* _Excerpted data_:
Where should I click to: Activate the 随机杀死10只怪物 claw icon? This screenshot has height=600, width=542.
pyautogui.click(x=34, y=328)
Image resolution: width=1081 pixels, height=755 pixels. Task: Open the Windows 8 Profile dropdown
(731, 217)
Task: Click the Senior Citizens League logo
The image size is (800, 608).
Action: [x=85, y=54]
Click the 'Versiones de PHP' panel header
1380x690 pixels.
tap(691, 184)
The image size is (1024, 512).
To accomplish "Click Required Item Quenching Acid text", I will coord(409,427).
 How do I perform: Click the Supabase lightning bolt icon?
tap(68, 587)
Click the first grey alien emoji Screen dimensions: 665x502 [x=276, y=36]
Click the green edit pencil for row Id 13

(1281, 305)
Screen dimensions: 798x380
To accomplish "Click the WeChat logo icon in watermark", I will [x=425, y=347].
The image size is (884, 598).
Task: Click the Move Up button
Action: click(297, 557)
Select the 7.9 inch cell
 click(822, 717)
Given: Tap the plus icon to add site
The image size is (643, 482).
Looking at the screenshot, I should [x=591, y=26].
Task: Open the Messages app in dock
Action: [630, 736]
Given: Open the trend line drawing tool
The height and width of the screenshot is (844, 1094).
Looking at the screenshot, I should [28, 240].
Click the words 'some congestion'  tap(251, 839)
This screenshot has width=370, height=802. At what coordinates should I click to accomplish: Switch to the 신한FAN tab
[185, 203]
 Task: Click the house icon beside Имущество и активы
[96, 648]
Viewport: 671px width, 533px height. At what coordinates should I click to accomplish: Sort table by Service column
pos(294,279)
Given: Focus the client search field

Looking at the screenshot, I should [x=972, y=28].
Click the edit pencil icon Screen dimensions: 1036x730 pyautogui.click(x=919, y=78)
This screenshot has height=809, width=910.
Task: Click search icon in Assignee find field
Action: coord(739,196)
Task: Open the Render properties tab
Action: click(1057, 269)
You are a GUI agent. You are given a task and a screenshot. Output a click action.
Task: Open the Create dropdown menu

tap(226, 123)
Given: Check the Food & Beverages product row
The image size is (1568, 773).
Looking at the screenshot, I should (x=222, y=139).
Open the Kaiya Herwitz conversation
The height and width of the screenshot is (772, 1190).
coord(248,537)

* _Aim of the task_: All entries must come back exactly as they were written.

* _Solution to this exercise_:
Where should I click to: Activate the 随机杀死10只怪物 claw icon? This screenshot has height=600, width=542.
pyautogui.click(x=34, y=328)
Image resolution: width=1081 pixels, height=755 pixels. Task: Open the Windows 8 Profile dropdown
(731, 217)
Task: Click the Senior Citizens League logo
The image size is (800, 608).
Action: [x=85, y=54]
Click the 'Versiones de PHP' panel header
1380x690 pixels.
tap(691, 184)
The image size is (1024, 512).
To accomplish "Click Required Item Quenching Acid text", I will coord(409,427).
 How do I perform: Click the Supabase lightning bolt icon?
tap(68, 587)
Click the first grey alien emoji Screen dimensions: 665x502 [x=276, y=36]
Click the green edit pencil for row Id 13

(1281, 305)
Screen dimensions: 798x380
To accomplish "Click the WeChat logo icon in watermark", I will [x=425, y=347].
The image size is (884, 598).
Task: Click the Move Up button
Action: click(297, 557)
Select the 7.9 inch cell
 click(822, 717)
Given: Tap the plus icon to add site
The image size is (643, 482).
Looking at the screenshot, I should [x=591, y=26].
Task: Open the Messages app in dock
Action: [630, 736]
Given: Open the trend line drawing tool
The height and width of the screenshot is (844, 1094).
Looking at the screenshot, I should [28, 240].
Click the words 'some congestion'  tap(251, 839)
This screenshot has width=370, height=802. At what coordinates should I click to accomplish: Switch to the 신한FAN tab
[185, 203]
 Task: Click the house icon beside Имущество и активы
[96, 648]
Viewport: 671px width, 533px height. At what coordinates should I click to accomplish: Sort table by Service column
pos(294,279)
Given: Focus the client search field

Looking at the screenshot, I should [x=972, y=28].
Click the edit pencil icon Screen dimensions: 1036x730 pyautogui.click(x=919, y=78)
This screenshot has height=809, width=910.
Task: Click search icon in Assignee find field
Action: coord(739,196)
Task: Open the Render properties tab
Action: click(1057, 269)
You are a GUI agent. You are given a task and a screenshot. Output a click action.
Task: Open the Create dropdown menu

tap(226, 123)
Given: Check the Food & Beverages product row
The image size is (1568, 773).
Looking at the screenshot, I should (x=222, y=139).
Open the Kaiya Herwitz conversation
The height and width of the screenshot is (772, 1190).
coord(248,537)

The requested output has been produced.